Ele diz que algo que é teologicamente discutível se tornou prática comum: a transferência dos bispos de uma diocese para outra. "Por muitos séculos, o bispo, chefe de uma diocese, não era transferido até morrer", explica.

Hoje, segundo o vaticanista, os bispos mudam quatro ou cinco vezes e isso, diz, tem consequências práticas. "Quem permanece lança projetos mais amplos, se dedica mais, reforça a pastoral. Quem sabe que vai embora, tem uma relação diferente."

Outro tema à espera de solução é a nomeação dos bispos. Pisano diz que há uma discussão sobre o papel dos núncios --espécie de embaixadores do Vaticano, na escolha dos bispos que devem ser nomeados. "Não se entende por que um núncio deve conhecer melhor os candidatos do que os bispos do lugar", argumenta ele.

A relação entre Roma e os episcopados locais também deve ser melhorada. É excessiva, segundo os vaticanistas, a importância que o Vaticano dá às conferências regionais. "Por que sobre a Pastoral do Brasil, por exemplo, é mais importante a opinião da comissão para a América Latina do que a dos bipos brasileiros?", questiona o analista da Ansa.

Na visão de Pisano, o sínodo dos bispos --reuniões periódicas dos bispos do mundo todo no Vaticano-- deveria ser a demonstração de que há colegialidade, mas é apenas uma abertura aparente.

"Esta instituição perdeu muito de seu fascínio inicial, nada é decidido durante estes encontros", afirma. Até o documento final, segundo ele, é redigido e até manipulado pela cúria.

Esta concentração de poder, segundo Marco Politi, levou o arcebispo emérito de São Francisco, monsenhor Queen, a declarar que o papa consultou muito os bispos mas isto não quer dizer decidir em conjunto.

"A colegialidade é um problema aberto e deve ser resolvido, uma comunidade de um bilhão de pessoas não pode ser guiada de forma monarco-absolutista", define Politi.

Diálogo

O vaticanista analisa também os desafios que fazem parte da herança positiva deixada por João Paulo 2°, como as relações com as outras religiões cristãs. Por tantos anos criou-se um clima de fraternidade e maior compreensão do problema, agora se trata de tomar passos concretos, se existe realmente uma convergência, em sua opinião.

A relação com o islamismo é outro ponto que o novo papa terá que considerar. "João Paulo 2° trabalhou muito para que o Islã não se tornasse o inimigo do século 21, mas é um diálogo que deve continuar", disse o vaticanista, autor de uma das biografias de Karol Wojtyla.

Em 26 anos, João Paulo 2° tornou-se um símbolo para os não católicos. Esta, na opinião de Marco Politi, é uma grande e pesada responsabilidade para o sucessor.
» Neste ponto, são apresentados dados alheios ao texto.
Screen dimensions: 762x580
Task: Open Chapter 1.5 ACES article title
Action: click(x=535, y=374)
Wojtyla conseguiu não somente falar a homens e mulheres católicos, mas a todo o mundo. Isto é uma qualidade que o novo papa, mesmo com seu carater e temperamento pessoal, deverá manter, segundo ele.

"Nestes anos, o papado romano mudou, antes interessava só aos católicos e talvez aos cristãos, agora o papa de Roma tornou-se o porta-voz dos diretios humanos e da dignidade do homem, para além das fronteiras geográficas, culturais e religiosas", define Politi. Ele acredita que manter esse nível de presença na sociedade global é um enorme desafio.
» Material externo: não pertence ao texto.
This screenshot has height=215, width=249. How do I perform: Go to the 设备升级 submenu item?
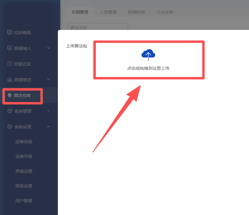[24, 156]
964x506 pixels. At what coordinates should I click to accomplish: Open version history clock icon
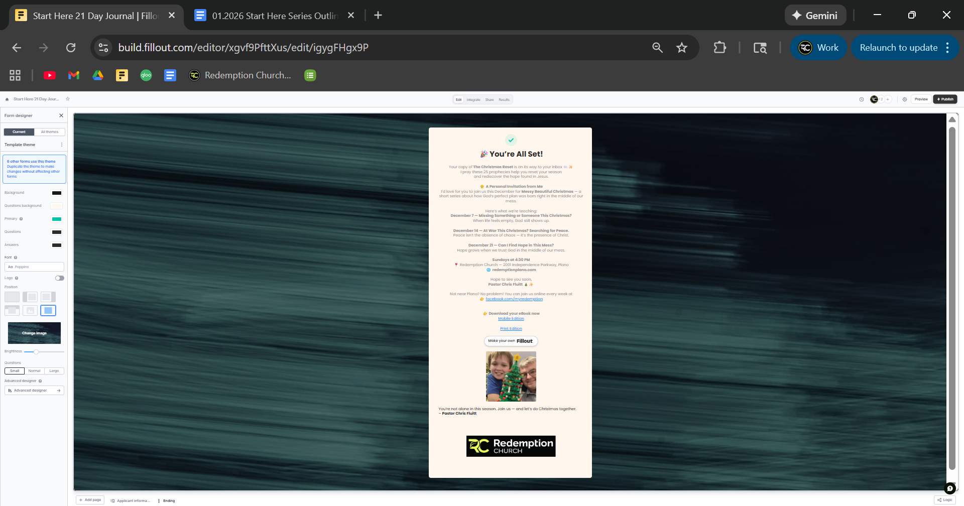862,99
Já Franco Pisano destaca que o modelo de globalização feita só no plano econômico, a defesa dos direitos humanos e a paz terão que entrar na pauta de Bento 16. Mas ele recorda que esta postura faz parte, historicamente, do papel do pontífice, não foi algo introduzido por Karol Wojtyla.

"João 23 teve um papel na crise dos mísseis em Cuba, Paulo 6º ofereceu o Vaticano para pôr fim à guerra do Vietnã e Bento 15 --que inspirou Ratzinger na ecolha de seu nome como papa--, pediu com veemência que se colocasse fim à Primeira Guerra. Para Pisano, lembramos de João Paulo 2° apenas porque é o mais recente.